┌──
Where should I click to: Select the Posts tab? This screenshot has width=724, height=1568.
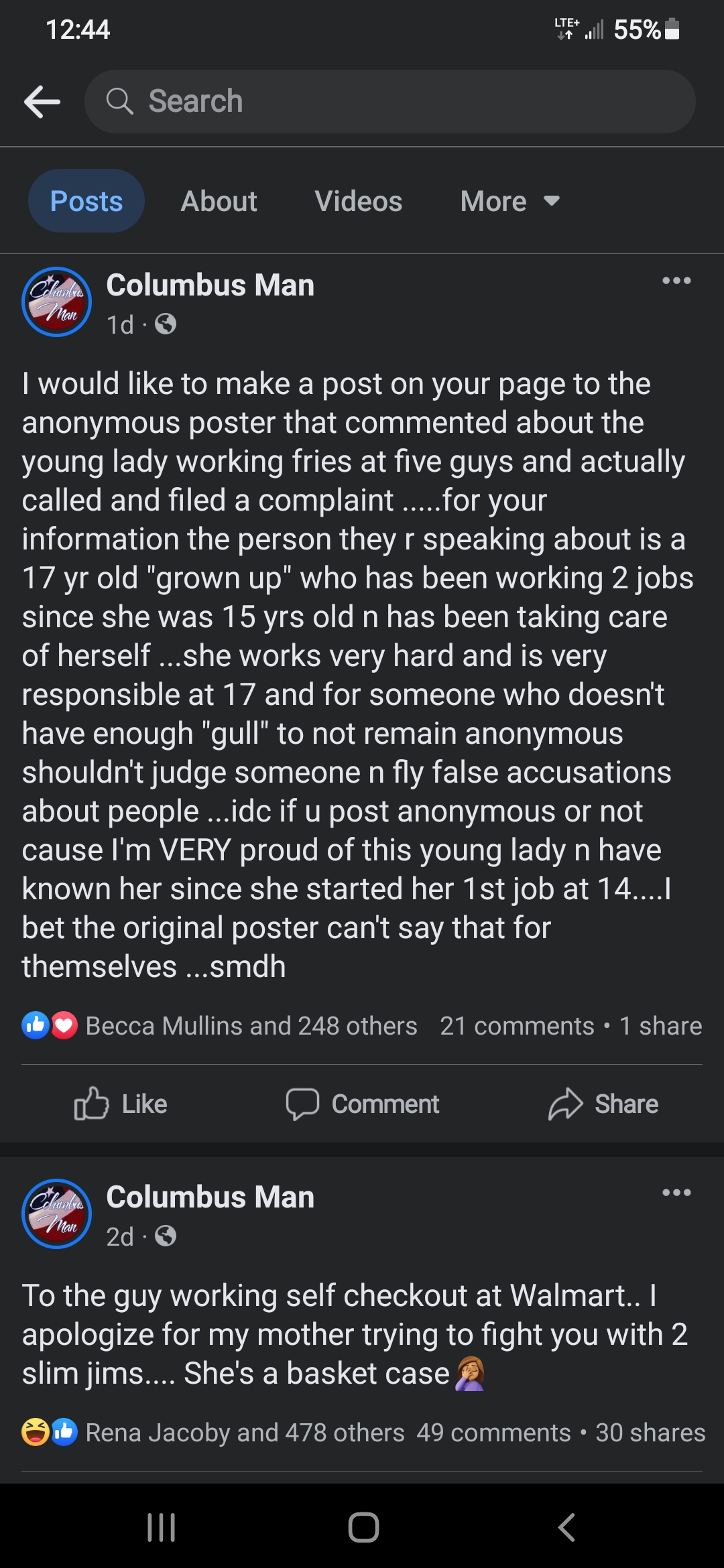pos(86,201)
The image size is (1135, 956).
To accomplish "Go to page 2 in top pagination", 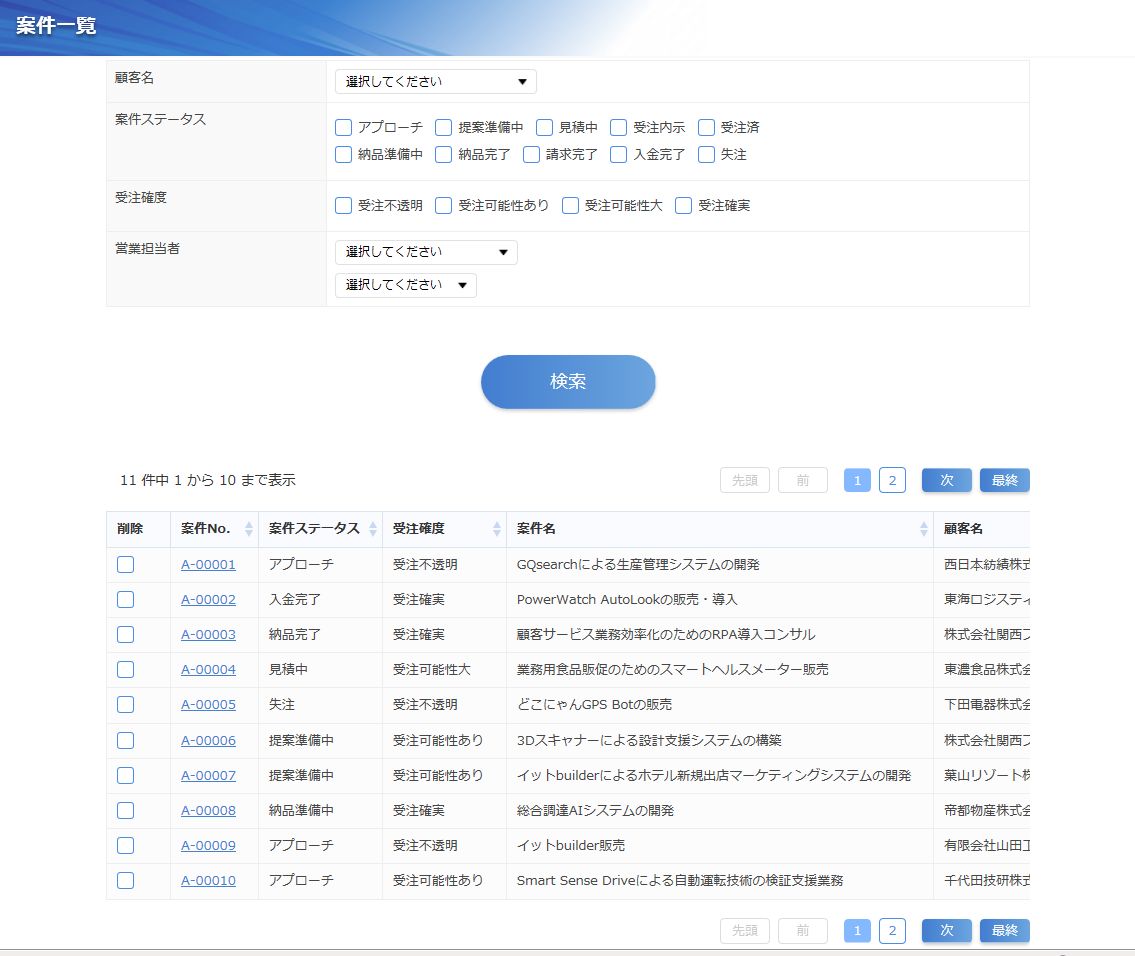I will [x=892, y=480].
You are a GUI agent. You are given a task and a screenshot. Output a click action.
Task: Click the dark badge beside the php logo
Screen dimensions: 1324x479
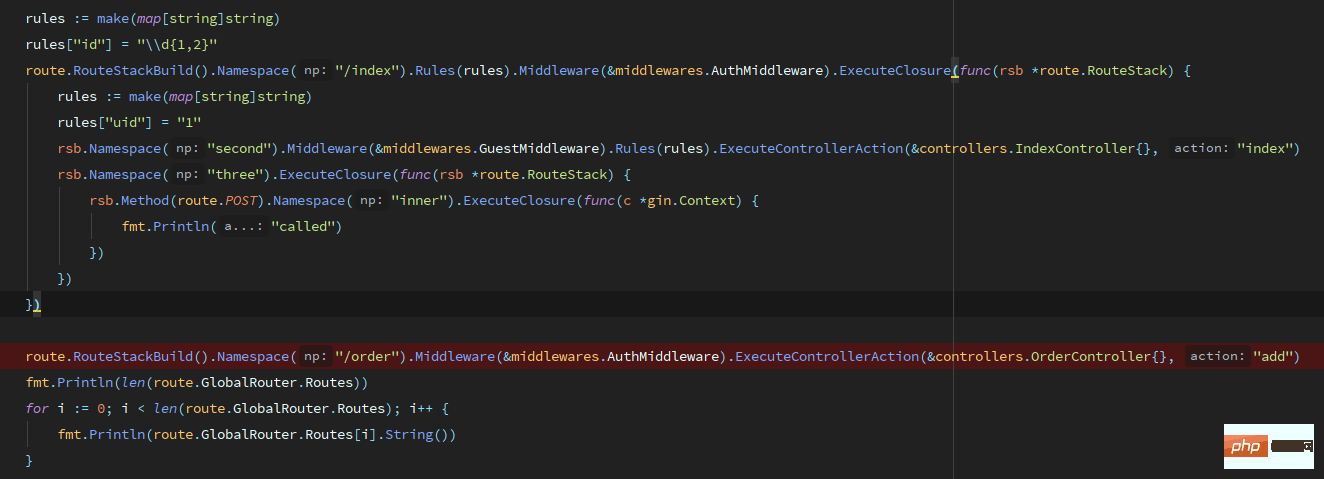pos(1291,448)
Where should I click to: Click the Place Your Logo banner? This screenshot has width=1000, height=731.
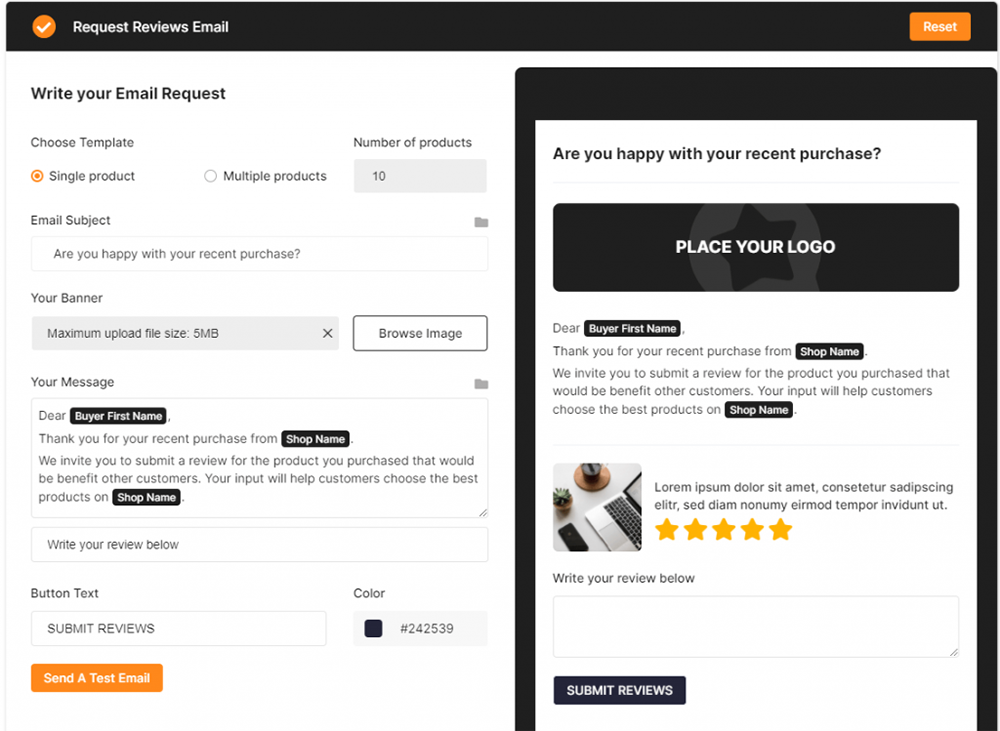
└──
[Work to complete]: Everything from the line containing "You are a GUI" to the final line of the listing above, both ends included, should be transcribed word for word, except for the pictures.

[Solution for this exercise]:
You are a GUI agent. You are given a task and a screenshot. Output a click action.
Task: Click the dark badge beside the php logo
Screen dimensions: 1324x479
pos(1291,448)
Where should I click to: Click the Place Your Logo banner? This screenshot has width=1000, height=731.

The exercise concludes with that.